• _REQUIRED WORK_
Lay out the lines of the records, from the line with "Open the calendar icon in top toolbar" to the line with "Action: point(95,36)", as a Markdown table with the columns No. and Text. Number each line in No., put the line itself in Text, and skip blank lines.

• _AVAILABLE DATA_
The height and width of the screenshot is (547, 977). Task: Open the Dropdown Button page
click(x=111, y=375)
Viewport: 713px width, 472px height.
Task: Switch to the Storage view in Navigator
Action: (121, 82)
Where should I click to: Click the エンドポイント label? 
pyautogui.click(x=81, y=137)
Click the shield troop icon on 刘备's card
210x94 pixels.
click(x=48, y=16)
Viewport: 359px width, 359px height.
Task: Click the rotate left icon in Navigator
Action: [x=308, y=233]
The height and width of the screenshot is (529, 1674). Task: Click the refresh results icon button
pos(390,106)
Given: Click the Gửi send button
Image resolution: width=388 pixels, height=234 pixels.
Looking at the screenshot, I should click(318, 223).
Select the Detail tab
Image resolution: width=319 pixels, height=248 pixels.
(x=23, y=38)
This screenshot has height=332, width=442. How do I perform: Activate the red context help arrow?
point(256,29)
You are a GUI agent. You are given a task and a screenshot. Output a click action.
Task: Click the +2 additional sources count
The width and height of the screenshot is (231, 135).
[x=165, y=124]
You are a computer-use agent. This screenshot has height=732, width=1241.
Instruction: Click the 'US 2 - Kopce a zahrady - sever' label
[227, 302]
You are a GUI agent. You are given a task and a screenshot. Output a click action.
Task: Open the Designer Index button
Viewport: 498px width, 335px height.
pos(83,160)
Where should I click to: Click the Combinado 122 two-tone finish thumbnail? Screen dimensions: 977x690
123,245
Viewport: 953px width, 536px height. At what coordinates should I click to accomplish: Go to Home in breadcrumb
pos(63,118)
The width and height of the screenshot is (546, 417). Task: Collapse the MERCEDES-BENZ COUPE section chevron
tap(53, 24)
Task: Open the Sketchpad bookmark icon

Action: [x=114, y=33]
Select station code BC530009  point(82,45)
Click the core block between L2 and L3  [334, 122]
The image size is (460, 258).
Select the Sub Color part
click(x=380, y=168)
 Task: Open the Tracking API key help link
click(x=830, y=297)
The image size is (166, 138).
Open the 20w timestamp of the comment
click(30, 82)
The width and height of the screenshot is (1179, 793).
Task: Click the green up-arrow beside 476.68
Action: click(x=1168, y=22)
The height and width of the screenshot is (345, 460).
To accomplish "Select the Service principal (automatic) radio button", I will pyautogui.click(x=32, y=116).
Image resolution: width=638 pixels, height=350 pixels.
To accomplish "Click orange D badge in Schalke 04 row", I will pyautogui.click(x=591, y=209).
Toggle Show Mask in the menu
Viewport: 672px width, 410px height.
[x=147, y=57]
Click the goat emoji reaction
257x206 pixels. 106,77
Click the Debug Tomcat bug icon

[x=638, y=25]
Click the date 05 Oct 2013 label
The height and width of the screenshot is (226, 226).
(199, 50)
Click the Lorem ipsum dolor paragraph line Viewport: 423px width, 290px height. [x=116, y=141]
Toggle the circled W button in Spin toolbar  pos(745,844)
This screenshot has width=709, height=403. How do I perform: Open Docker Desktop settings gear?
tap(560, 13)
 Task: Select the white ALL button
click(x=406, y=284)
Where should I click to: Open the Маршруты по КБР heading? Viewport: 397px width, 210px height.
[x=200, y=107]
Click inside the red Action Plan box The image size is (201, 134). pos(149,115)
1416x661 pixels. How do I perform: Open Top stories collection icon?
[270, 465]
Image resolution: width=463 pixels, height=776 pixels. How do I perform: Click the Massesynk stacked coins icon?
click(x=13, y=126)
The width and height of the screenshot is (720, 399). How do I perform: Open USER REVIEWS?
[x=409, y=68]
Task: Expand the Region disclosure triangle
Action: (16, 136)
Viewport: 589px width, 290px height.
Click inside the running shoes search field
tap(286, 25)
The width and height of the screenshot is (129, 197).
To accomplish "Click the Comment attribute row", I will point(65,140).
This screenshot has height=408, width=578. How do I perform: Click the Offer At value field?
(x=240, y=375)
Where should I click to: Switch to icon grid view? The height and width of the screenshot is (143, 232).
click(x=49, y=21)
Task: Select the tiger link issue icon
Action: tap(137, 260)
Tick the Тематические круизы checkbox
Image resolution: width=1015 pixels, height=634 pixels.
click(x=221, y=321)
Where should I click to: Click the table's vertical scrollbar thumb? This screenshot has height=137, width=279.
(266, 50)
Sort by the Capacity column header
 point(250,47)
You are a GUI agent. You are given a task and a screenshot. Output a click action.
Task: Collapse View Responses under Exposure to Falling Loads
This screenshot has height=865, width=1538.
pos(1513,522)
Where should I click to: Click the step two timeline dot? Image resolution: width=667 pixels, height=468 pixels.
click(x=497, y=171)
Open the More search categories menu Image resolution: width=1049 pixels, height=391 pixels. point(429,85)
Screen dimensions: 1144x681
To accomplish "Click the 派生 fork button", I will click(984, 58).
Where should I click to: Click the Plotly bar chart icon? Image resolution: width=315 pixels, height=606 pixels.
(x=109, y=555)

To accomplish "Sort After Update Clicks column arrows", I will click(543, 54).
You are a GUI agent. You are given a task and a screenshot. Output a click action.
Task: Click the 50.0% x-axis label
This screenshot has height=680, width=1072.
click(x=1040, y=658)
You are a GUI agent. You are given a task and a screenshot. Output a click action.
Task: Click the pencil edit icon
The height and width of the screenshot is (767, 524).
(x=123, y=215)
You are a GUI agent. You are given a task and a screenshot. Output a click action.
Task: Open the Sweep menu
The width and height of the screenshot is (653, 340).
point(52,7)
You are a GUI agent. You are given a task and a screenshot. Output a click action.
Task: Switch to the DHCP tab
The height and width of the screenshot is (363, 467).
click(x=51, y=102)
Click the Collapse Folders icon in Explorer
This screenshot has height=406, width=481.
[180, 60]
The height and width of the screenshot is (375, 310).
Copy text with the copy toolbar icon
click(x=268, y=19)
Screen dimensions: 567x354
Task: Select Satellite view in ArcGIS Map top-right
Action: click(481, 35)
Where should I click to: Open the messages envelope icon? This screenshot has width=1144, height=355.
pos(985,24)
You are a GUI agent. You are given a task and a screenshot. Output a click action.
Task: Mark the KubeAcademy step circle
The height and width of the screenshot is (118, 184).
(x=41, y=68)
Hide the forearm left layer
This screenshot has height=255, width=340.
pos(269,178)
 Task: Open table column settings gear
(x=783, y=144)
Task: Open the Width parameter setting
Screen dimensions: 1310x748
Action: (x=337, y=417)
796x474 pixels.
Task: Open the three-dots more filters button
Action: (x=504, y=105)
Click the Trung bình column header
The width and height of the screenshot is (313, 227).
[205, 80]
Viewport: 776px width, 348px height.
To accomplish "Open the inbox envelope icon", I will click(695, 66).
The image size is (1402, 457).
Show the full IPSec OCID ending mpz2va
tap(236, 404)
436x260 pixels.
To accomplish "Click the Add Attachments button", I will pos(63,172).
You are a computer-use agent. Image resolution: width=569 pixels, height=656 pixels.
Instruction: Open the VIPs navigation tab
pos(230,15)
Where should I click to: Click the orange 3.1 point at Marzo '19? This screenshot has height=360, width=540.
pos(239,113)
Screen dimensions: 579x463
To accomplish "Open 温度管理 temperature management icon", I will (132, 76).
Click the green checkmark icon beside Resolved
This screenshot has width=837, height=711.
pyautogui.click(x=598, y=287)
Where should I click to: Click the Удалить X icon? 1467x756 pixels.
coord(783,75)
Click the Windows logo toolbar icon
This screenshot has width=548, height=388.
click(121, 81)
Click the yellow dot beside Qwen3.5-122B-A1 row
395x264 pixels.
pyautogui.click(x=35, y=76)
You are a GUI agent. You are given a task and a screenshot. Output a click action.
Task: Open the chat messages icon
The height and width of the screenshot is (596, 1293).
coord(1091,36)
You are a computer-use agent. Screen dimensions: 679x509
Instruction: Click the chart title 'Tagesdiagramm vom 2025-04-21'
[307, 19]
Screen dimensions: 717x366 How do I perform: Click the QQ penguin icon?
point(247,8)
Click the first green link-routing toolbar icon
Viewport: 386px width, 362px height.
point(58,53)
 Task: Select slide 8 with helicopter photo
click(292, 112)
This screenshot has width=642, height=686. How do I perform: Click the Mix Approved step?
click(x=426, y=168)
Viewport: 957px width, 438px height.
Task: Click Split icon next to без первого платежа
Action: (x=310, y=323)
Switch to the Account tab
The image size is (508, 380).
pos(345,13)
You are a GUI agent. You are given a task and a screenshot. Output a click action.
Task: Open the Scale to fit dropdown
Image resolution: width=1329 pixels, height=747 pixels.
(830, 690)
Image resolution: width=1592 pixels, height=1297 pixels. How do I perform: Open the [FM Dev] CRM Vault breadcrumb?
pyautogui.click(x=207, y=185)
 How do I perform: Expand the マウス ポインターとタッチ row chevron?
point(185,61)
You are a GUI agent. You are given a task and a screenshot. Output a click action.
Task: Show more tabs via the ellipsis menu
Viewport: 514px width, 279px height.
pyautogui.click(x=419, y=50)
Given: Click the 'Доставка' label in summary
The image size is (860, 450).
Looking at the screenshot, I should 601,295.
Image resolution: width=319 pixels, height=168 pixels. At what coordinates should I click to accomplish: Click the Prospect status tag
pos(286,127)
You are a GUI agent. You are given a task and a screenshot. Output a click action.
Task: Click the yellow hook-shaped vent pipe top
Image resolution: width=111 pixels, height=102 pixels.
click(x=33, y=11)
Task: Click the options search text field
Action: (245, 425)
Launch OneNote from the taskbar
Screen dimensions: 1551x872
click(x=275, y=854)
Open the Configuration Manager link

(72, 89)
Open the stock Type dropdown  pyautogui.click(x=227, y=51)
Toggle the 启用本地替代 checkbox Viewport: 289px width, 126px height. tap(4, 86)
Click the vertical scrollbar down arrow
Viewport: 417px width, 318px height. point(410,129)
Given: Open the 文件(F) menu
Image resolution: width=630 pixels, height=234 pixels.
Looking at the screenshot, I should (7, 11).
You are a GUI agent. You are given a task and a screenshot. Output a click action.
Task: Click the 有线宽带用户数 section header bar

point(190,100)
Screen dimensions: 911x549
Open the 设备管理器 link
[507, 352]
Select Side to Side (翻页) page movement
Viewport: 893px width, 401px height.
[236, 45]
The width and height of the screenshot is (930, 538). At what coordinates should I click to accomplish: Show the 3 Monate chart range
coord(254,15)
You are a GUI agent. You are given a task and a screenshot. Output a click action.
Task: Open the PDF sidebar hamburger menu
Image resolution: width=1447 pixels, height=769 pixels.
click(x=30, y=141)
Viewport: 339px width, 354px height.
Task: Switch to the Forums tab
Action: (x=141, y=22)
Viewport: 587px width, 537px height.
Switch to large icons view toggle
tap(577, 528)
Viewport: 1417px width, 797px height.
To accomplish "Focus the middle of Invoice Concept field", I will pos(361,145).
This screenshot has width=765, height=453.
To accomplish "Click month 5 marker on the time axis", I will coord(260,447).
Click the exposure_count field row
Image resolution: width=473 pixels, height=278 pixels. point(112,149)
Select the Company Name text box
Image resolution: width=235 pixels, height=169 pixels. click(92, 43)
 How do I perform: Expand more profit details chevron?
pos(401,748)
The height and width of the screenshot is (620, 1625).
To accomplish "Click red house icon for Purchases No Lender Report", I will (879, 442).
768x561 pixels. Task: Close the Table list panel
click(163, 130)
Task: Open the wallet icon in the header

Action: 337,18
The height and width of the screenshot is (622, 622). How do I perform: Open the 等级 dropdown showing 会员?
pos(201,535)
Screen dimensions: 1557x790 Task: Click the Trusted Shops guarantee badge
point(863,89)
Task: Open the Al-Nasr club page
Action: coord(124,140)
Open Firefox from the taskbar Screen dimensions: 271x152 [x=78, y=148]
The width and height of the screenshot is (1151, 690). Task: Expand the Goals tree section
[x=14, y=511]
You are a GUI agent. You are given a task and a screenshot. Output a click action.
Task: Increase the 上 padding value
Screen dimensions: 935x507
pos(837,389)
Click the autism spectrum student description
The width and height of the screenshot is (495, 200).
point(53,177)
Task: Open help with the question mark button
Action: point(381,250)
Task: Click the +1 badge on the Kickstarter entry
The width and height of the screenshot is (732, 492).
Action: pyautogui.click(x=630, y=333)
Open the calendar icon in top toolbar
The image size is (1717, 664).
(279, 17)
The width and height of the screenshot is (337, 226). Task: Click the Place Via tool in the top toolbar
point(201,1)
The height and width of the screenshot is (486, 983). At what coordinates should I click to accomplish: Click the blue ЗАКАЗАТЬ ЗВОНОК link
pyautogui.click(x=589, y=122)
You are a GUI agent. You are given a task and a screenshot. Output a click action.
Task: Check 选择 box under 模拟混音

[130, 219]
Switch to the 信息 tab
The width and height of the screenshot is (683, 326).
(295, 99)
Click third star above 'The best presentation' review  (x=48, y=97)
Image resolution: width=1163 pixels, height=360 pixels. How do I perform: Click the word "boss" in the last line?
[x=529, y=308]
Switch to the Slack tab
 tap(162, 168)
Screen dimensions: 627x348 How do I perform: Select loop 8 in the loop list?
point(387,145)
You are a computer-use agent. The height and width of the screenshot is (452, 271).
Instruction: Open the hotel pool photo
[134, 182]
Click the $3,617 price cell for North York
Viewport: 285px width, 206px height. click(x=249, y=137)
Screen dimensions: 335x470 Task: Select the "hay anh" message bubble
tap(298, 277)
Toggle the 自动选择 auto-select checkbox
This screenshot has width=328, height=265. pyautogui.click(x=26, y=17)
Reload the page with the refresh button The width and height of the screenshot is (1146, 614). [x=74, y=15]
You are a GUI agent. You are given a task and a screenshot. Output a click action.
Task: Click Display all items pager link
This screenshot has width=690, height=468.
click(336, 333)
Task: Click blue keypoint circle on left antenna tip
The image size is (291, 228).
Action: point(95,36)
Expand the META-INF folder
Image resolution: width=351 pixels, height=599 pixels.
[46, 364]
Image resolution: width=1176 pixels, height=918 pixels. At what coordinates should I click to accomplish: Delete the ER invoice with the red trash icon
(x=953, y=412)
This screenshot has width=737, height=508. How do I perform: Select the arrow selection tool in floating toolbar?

• _ANSWER_
| No. | Text |
|---|---|
| 1 | Open the calendar icon in top toolbar |
| 2 | The image size is (1717, 664). |
| 3 | (279, 17) |
| 4 | The width and height of the screenshot is (337, 226). Task: Click the Place Via tool in the top toolbar |
| 5 | point(201,1) |
| 6 | The height and width of the screenshot is (486, 983). At what coordinates should I click to accomplish: Click the blue ЗАКАЗАТЬ ЗВОНОК link |
| 7 | pyautogui.click(x=589, y=122) |
| 8 | You are a GUI agent. You are given a task and a screenshot. Output a click action. |
| 9 | Task: Check 选择 box under 模拟混音 |
| 10 | [130, 219] |
| 11 | Switch to the 信息 tab |
| 12 | The width and height of the screenshot is (683, 326). |
| 13 | (295, 99) |
| 14 | Click third star above 'The best presentation' review  (x=48, y=97) |
| 15 | Image resolution: width=1163 pixels, height=360 pixels. How do I perform: Click the word "boss" in the last line? |
| 16 | [x=529, y=308] |
| 17 | Switch to the Slack tab |
| 18 |  tap(162, 168) |
| 19 | Screen dimensions: 627x348 How do I perform: Select loop 8 in the loop list? |
| 20 | point(387,145) |
| 21 | You are a computer-use agent. The height and width of the screenshot is (452, 271). |
| 22 | Instruction: Open the hotel pool photo |
| 23 | [134, 182] |
| 24 | Click the $3,617 price cell for North York |
| 25 | Viewport: 285px width, 206px height. click(x=249, y=137) |
| 26 | Screen dimensions: 335x470 Task: Select the "hay anh" message bubble |
| 27 | tap(298, 277) |
| 28 | Toggle the 自动选择 auto-select checkbox |
| 29 | This screenshot has width=328, height=265. pyautogui.click(x=26, y=17) |
| 30 | Reload the page with the refresh button The width and height of the screenshot is (1146, 614). [x=74, y=15] |
| 31 | You are a GUI agent. You are given a task and a screenshot. Output a click action. |
| 32 | Task: Click Display all items pager link |
| 33 | This screenshot has width=690, height=468. |
| 34 | click(336, 333) |
| 35 | Task: Click blue keypoint circle on left antenna tip |
| 36 | The image size is (291, 228). |
| 37 | Action: point(95,36) |